(Available records begins)
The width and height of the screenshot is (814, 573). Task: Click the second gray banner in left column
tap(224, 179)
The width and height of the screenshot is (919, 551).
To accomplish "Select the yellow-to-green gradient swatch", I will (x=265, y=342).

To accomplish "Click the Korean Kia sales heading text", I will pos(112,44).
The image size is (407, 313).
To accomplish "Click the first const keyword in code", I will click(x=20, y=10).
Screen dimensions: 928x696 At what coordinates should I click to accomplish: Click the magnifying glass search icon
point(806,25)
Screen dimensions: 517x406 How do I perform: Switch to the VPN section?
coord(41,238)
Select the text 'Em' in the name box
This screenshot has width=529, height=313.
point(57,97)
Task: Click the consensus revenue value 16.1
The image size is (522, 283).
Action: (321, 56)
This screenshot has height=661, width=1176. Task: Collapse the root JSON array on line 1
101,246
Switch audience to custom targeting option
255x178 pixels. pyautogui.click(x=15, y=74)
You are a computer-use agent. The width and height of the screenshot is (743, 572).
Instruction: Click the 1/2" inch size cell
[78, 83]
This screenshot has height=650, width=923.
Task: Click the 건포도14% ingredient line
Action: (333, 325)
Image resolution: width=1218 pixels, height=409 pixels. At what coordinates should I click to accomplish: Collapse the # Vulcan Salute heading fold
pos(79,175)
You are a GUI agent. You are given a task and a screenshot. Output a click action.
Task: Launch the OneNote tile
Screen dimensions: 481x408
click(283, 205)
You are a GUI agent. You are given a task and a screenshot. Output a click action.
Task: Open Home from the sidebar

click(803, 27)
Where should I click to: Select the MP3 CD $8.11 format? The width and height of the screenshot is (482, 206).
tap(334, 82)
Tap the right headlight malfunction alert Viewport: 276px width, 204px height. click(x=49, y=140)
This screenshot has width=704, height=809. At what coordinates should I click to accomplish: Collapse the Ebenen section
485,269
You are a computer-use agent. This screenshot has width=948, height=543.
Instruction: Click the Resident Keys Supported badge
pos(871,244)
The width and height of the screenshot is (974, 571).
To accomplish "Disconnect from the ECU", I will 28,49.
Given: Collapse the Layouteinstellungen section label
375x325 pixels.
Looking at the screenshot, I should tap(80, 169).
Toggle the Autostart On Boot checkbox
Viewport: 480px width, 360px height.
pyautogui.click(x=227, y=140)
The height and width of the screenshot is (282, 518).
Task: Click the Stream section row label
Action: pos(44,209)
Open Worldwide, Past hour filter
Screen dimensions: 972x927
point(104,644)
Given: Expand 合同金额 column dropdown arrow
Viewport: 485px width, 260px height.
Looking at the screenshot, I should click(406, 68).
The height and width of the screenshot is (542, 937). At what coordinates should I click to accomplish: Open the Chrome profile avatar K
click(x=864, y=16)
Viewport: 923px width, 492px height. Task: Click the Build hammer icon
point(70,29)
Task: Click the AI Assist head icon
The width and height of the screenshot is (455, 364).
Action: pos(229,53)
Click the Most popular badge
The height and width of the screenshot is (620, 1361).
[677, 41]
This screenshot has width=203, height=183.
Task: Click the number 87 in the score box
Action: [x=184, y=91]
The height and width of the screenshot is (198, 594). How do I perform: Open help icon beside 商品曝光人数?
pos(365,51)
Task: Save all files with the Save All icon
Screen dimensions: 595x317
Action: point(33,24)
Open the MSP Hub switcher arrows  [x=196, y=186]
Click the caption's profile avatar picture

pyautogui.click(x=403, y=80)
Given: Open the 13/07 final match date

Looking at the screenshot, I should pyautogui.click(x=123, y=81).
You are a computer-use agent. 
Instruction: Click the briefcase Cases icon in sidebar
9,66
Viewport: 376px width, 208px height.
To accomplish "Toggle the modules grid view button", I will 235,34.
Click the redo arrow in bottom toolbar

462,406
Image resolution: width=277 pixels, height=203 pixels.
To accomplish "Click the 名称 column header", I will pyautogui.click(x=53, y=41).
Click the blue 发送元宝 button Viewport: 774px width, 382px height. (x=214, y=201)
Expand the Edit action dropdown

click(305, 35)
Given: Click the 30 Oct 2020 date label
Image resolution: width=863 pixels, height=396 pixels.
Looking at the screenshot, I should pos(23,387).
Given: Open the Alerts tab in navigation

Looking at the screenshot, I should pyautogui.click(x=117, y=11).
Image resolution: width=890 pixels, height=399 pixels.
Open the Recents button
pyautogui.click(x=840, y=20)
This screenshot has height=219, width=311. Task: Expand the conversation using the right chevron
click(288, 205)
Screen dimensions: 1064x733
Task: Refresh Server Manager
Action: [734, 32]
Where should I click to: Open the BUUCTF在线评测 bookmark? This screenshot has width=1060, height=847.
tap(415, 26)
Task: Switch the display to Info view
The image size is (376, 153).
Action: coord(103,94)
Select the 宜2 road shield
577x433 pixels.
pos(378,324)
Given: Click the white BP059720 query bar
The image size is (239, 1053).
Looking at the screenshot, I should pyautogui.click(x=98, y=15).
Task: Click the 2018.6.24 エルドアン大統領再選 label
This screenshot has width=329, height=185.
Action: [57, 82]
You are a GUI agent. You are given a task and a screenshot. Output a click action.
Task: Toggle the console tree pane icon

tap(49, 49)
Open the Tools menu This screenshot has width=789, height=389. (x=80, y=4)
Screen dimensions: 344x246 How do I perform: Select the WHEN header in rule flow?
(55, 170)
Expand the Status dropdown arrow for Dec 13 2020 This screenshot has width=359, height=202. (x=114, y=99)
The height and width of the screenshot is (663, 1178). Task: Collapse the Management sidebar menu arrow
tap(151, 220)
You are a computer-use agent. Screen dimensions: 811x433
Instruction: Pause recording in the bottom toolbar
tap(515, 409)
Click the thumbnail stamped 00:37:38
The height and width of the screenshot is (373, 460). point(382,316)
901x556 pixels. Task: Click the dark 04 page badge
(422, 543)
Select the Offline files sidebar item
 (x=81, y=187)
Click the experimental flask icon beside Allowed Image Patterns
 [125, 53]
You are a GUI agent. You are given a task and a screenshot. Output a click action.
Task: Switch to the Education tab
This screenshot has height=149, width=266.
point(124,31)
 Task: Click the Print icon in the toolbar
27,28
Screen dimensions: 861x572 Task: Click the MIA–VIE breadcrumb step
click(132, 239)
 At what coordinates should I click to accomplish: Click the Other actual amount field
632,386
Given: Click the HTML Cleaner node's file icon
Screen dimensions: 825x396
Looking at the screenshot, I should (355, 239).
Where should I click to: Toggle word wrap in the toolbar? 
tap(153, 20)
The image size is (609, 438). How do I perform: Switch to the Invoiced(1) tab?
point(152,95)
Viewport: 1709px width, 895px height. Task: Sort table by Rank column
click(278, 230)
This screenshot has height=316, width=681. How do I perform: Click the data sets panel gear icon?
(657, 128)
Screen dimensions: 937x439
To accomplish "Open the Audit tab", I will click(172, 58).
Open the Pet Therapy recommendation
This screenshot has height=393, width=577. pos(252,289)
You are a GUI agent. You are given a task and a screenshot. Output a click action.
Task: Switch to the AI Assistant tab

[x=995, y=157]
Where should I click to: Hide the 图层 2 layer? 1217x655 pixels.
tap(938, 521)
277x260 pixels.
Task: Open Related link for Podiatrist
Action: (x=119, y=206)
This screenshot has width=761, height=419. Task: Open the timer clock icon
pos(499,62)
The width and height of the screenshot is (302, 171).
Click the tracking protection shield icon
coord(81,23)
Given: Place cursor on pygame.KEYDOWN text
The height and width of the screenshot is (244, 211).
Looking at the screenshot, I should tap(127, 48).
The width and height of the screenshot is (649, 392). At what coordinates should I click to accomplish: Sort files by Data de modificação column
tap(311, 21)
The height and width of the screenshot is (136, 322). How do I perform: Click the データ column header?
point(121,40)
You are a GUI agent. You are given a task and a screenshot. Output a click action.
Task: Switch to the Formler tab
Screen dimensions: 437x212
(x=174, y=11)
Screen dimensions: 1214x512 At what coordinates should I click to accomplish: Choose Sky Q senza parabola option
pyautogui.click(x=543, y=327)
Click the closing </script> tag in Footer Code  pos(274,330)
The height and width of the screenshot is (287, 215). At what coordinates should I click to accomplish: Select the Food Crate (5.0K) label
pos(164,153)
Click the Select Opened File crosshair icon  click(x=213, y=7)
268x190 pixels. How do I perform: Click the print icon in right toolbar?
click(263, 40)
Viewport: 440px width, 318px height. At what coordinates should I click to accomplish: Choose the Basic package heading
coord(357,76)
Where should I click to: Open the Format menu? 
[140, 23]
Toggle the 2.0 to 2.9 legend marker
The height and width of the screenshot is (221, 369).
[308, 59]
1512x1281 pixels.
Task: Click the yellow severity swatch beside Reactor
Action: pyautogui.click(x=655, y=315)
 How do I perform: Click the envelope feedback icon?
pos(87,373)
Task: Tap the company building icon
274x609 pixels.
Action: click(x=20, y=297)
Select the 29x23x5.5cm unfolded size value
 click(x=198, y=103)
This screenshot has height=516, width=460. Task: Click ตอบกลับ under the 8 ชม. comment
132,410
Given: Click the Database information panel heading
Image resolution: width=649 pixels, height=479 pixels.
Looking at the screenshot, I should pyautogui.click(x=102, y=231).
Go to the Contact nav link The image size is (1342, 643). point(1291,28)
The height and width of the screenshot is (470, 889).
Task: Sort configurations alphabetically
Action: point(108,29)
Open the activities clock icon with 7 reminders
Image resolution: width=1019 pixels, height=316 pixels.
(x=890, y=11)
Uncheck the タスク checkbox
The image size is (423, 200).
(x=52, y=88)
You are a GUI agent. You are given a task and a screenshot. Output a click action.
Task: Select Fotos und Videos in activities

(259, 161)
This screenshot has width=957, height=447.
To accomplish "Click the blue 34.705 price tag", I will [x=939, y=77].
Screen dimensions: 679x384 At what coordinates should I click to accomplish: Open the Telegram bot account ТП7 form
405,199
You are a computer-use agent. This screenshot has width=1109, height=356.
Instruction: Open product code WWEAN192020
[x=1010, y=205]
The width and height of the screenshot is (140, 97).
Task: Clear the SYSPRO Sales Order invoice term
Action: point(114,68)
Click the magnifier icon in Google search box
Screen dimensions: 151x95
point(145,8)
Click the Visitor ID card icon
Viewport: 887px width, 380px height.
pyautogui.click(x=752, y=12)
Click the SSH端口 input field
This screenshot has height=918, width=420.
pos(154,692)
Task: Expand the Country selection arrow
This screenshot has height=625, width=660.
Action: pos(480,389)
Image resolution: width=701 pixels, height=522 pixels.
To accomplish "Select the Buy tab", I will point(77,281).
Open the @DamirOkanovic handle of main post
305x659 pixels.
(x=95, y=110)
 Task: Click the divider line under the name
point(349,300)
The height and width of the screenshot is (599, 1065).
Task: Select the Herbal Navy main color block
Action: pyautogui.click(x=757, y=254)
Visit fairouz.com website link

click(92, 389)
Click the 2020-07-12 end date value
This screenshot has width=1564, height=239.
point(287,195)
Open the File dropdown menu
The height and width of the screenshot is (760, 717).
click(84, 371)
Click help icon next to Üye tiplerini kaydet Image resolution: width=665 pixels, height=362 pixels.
(Available records ends)
* _Instructions for the task_
Each line above that has the word "computer" should be copied.

* _Solution for this task_
You are a computer-use agent. The width and height of the screenshot is (743, 572).
You are a computer-use agent. This screenshot has width=948, height=543.
You are a computer-use agent. 
You are a computer-use agent. Screen dimensions: 811x433
You are a computer-use agent. This screenshot has width=1109, height=356.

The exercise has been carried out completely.